= Instruction =
Edit the material below so that "Sports" becomes "Athletics", leaving everything else unchanged, and give the result without the pictures.

--------------------------------------------------

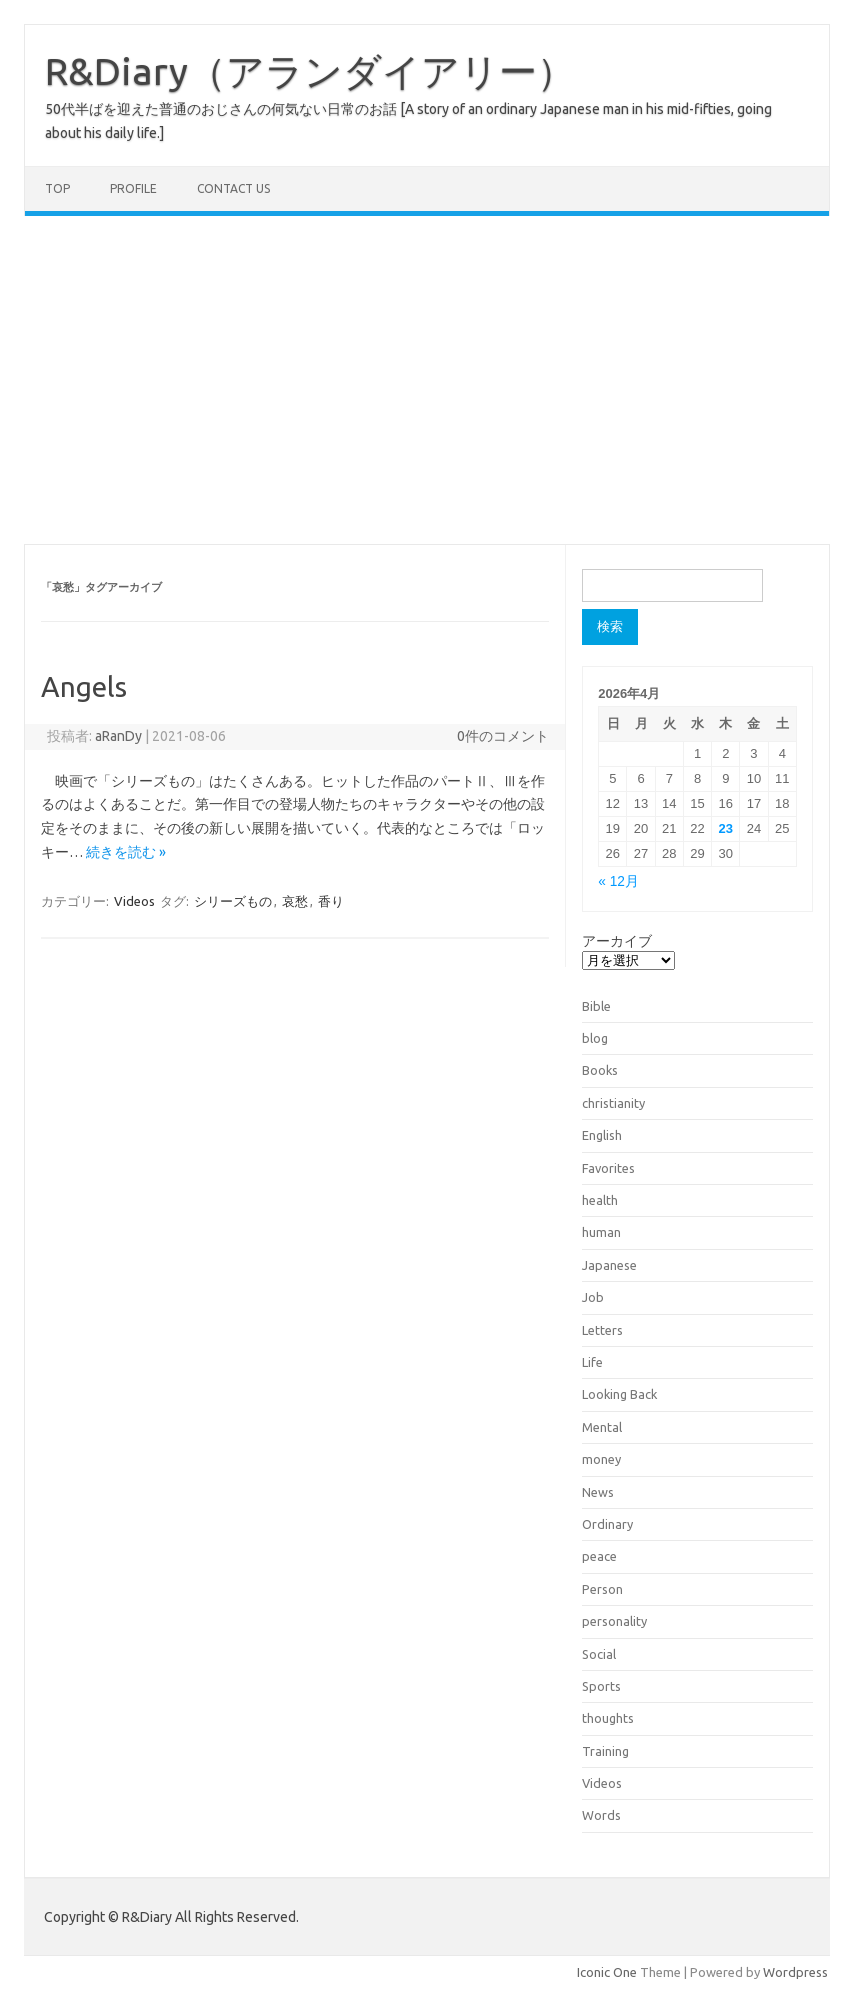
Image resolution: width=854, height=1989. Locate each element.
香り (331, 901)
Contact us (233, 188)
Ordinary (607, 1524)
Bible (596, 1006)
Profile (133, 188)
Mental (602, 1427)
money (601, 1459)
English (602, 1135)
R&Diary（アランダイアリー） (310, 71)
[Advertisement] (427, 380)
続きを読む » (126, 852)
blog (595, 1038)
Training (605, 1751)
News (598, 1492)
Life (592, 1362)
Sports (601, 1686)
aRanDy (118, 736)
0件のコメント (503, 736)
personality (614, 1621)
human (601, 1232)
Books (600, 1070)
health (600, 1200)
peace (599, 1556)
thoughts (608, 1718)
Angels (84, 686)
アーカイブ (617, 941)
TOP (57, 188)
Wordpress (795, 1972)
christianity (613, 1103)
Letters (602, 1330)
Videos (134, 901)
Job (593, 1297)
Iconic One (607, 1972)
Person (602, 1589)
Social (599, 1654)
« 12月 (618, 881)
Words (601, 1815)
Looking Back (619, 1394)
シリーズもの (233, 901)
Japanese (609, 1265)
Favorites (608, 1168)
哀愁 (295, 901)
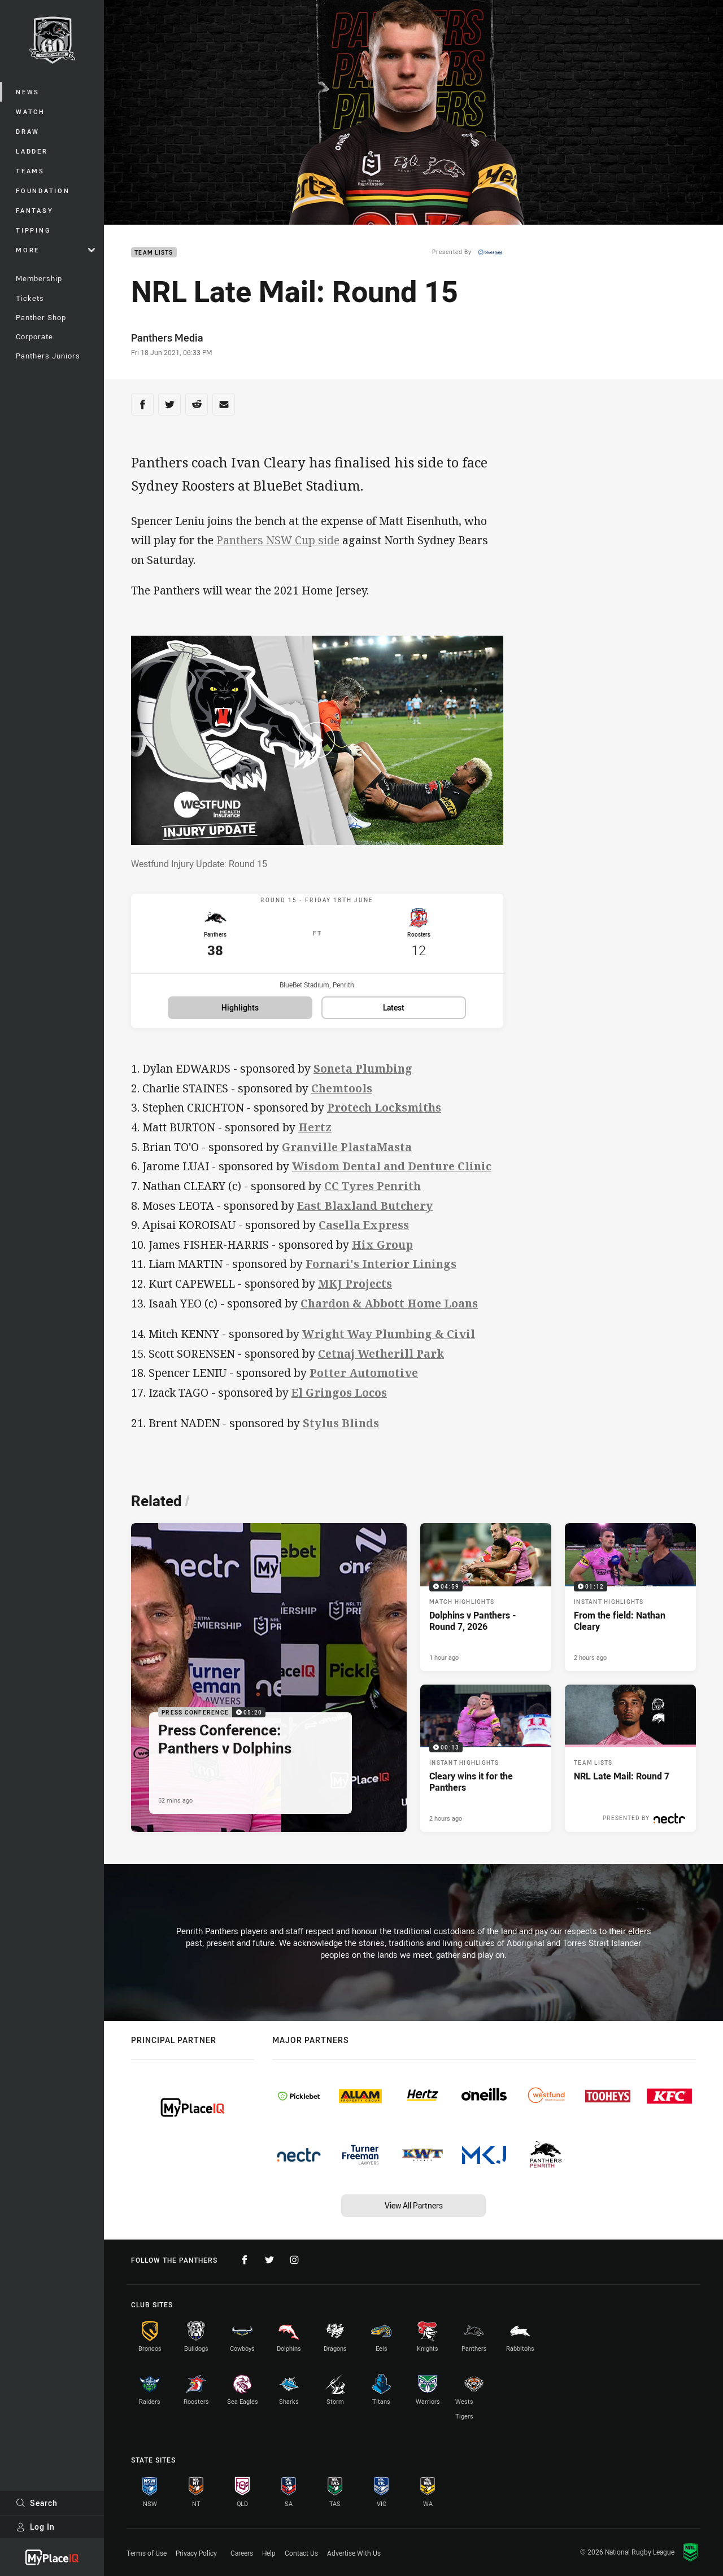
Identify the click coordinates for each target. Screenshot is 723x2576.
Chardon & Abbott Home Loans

--------------------------------------------------

= The solution =
Image resolution: width=854, height=1989. Locate each element.
香り (331, 901)
Contact us (233, 188)
Ordinary (607, 1524)
Bible (596, 1006)
Profile (133, 188)
Mental (602, 1427)
money (601, 1459)
English (602, 1135)
R&Diary（アランダイアリー） (310, 71)
[Advertisement] (427, 380)
続きを読む » (126, 852)
blog (595, 1038)
Training (605, 1751)
News (598, 1492)
Life (592, 1362)
Athletics (601, 1686)
aRanDy (118, 736)
0件のコメント (503, 736)
personality (614, 1621)
human (601, 1232)
Books (600, 1070)
health (600, 1200)
peace (599, 1556)
thoughts (608, 1718)
Angels (84, 686)
アーカイブ (617, 941)
TOP (57, 188)
Wordpress (795, 1972)
christianity (613, 1103)
Letters (602, 1330)
Videos (134, 901)
Job (593, 1297)
Iconic One (607, 1972)
Person (602, 1589)
Social (599, 1654)
« 12月 (618, 881)
Words (601, 1815)
Looking Back (619, 1394)
シリーズもの (233, 901)
Japanese (609, 1265)
Favorites (608, 1168)
哀愁 (295, 901)
Identify the click coordinates for each target. Screenshot is 723x2576.
Chardon & Abbott Home Loans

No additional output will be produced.